At the end of their visit, which lasts two and a half hours, Anna feels happy at the prospect of having made a friend. Later in the evening, she is watching a film when Alistair Russell rings her doorbell. Anna is disoriented by her afternoon of drinking and by her medication; when Alistair introduces himself and asks if she has had any visitors, Anna slurs in response. She tries to determine Alistair’s motive in asking the question, explaining that she has been on her own that evening. Alistair leaves as Anna tells him to thank his wife for the candle that Ethan delivered; he looks surprised and does not respond. Anna peers through her camera at the Russell home before going to bed, and she sees Ethan, Jane, and Alistair talking in the living room. She frames a photograph but puts the camera down without taking the picture.

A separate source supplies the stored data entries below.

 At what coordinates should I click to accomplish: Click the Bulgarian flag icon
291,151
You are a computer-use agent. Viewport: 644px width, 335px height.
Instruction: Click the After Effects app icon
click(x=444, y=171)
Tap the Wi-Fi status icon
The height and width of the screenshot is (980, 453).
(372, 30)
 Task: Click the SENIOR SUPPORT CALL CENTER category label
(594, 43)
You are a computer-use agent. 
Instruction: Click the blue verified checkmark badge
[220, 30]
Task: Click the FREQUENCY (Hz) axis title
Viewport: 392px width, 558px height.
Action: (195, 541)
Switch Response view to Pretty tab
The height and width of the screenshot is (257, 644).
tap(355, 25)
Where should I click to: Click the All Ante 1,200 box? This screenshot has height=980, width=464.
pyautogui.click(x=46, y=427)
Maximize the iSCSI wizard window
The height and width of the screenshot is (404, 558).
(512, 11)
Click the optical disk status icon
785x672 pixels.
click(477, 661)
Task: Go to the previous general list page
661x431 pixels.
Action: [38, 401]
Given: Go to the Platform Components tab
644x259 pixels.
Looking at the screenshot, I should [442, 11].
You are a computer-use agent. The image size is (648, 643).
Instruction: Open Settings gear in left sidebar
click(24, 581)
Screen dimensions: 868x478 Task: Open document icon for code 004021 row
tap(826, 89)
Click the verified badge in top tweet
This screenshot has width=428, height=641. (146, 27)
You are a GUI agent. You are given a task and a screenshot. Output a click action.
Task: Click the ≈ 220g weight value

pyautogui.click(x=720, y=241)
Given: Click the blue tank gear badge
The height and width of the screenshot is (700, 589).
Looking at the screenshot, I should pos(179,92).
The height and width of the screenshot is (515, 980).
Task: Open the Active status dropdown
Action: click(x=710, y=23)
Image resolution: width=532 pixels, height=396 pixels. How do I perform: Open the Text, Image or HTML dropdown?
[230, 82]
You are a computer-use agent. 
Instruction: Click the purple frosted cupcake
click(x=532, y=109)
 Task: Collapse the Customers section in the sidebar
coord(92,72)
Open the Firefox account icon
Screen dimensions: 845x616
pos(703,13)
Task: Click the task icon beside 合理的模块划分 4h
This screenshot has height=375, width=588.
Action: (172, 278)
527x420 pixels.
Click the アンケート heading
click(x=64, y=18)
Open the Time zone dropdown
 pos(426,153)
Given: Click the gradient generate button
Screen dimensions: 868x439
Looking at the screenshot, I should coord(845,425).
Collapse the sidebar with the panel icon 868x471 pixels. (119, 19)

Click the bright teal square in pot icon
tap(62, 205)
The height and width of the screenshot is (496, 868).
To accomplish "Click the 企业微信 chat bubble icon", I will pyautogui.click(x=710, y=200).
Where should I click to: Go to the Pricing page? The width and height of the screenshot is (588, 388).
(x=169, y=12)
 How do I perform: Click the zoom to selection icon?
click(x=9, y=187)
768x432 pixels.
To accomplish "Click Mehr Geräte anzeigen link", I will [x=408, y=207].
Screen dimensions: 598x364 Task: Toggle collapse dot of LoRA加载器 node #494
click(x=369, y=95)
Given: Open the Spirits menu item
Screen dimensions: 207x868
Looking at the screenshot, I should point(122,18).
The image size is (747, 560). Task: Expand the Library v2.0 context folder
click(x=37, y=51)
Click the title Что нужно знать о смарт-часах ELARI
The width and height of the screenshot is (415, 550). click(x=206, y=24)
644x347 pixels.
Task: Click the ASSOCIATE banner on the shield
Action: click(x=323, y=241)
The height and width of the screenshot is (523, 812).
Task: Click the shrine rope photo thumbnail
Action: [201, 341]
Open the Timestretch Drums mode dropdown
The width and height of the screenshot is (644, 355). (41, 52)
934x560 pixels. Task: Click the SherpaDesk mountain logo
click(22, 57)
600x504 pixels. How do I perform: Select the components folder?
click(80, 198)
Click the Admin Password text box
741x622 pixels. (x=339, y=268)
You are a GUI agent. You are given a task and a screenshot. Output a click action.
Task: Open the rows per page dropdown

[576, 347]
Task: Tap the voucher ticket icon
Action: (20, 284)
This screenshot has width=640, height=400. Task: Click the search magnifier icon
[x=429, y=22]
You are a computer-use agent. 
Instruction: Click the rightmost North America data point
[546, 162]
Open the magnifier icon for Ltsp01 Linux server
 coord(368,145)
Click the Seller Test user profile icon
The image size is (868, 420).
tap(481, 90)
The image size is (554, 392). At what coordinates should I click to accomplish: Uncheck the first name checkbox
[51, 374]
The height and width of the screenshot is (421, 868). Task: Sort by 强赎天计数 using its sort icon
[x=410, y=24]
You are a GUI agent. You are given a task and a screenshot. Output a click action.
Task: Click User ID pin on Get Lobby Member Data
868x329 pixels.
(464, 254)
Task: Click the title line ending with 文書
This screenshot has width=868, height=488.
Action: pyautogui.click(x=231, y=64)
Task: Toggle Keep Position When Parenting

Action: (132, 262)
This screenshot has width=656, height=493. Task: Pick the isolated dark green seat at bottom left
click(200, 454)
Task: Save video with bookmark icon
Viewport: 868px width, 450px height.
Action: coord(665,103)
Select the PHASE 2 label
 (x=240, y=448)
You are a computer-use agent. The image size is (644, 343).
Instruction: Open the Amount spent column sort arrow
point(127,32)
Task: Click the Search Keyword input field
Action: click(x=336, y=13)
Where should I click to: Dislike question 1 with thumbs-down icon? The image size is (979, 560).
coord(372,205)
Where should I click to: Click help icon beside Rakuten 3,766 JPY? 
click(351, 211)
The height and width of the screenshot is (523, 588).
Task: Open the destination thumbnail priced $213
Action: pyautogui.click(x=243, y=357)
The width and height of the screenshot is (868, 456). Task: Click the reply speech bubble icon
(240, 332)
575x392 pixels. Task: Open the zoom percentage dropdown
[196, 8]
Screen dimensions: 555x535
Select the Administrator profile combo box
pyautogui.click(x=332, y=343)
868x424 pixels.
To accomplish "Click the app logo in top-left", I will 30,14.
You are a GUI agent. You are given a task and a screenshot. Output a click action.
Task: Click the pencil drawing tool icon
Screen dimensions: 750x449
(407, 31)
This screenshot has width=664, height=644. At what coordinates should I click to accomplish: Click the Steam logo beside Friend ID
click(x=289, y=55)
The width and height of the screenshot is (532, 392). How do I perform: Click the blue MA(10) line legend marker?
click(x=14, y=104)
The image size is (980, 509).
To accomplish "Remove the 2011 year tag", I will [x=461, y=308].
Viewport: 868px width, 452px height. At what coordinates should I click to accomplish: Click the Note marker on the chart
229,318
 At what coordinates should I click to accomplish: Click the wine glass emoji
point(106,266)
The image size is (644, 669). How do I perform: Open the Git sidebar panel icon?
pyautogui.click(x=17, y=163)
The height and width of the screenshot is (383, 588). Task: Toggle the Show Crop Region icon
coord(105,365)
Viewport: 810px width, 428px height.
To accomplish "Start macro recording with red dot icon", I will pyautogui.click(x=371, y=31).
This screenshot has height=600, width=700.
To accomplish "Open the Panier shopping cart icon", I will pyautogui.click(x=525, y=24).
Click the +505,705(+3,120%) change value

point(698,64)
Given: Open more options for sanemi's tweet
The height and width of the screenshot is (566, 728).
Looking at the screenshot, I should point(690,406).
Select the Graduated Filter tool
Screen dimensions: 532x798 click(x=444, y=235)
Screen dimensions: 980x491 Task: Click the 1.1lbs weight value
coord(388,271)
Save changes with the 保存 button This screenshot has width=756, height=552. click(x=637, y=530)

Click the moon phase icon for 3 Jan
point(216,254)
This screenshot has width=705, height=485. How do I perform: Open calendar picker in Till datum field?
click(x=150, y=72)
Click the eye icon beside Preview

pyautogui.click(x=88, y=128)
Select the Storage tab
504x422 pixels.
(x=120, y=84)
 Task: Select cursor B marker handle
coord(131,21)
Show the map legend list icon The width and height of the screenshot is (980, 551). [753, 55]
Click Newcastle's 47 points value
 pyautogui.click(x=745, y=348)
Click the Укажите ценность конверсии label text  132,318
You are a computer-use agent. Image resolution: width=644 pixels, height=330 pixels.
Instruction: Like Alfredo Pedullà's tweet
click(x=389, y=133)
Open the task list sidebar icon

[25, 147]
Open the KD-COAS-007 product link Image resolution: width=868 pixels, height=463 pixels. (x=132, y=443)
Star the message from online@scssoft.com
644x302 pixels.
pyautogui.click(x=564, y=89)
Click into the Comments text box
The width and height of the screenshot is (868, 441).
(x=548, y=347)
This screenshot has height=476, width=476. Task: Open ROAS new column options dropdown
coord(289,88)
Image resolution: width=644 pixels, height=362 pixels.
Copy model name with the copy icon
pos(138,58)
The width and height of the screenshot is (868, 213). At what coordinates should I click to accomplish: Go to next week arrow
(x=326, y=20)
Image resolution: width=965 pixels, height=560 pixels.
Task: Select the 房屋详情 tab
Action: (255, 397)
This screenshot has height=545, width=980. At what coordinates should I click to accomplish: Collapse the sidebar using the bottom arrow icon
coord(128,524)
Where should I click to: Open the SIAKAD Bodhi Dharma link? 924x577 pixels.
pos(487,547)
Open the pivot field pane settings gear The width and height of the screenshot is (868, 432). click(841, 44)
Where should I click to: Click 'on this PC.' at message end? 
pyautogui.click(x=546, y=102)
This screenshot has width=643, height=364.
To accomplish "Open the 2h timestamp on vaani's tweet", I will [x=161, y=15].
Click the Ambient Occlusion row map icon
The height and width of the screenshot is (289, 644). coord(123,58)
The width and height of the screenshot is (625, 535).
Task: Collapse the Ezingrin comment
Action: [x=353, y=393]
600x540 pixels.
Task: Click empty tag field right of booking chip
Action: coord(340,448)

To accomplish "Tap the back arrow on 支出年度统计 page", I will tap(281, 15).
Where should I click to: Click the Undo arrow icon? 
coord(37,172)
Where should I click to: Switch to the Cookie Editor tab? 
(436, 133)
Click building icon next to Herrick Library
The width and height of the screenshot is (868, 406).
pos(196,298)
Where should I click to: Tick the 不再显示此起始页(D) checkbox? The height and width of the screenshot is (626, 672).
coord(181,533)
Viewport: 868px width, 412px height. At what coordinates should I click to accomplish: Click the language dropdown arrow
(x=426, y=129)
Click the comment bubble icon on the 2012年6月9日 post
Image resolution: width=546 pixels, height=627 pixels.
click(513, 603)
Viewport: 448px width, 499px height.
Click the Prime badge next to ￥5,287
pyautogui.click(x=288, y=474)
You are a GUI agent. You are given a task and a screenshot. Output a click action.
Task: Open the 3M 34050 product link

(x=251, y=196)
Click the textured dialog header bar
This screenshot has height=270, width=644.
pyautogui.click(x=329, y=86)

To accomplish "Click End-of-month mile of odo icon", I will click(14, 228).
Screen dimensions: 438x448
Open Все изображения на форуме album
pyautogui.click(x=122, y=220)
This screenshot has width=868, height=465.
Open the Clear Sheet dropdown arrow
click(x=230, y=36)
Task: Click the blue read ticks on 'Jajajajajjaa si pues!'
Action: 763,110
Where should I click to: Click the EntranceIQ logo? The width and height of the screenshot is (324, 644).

Chapters 20-26 Summary: “Wednesday, November 3”

Anna wakes at nearly 10:30am, hungover. She looks online for Dr. Wesley Brill, her former colleague and business partner. When she speaks with Ed, she tells him the truth about her mixing alcohol with drugs and about Jane’s visit; he scolds her, suggesting she see less of the Russells. Anna becomes emotional as she talks with Ed, but their conversation is interrupted when Anna hears someone in her kitchen. She is about to call 911 when she realizes that the man is David; he has come up to the house through the basement door to look for a box cutter. Alistair Russell has asked David to help him unpack boxes, so David leaves with the box cutter as Bina arrives for Anna’s physical therapy session.

Anna first met Bina after leaving the hospital nearly 10 months earlier. They have lunch together after Anna’s exercises, and Bina hears the toilet flush in David’s downstairs apartment. They acknowledge that David has someone over, and Bina calls him a “slut.”

On the Agora, Anna feels “radiant” after a friendly chat with GrannyLizzie. At 5pm, she sips her wine and considers what movie to watch that evening when she hears a scream from the Russell home, followed by another scream. She calls directory assistance for the Russell’s phone number and calls the house; Ethan answers the phone, tells Anna that “[h]e just lost his temper” (116), and hangs up. Anna tries to find David, but he is not home, so she calls the Russells again, only to hear Alistair’s voice answer the phone. She tells him that she heard screaming from his house, watching him through her window as he denies any problem at the house and hangs up the phone. Perplexed, Anna sees Jane leave the Russell home and walk west.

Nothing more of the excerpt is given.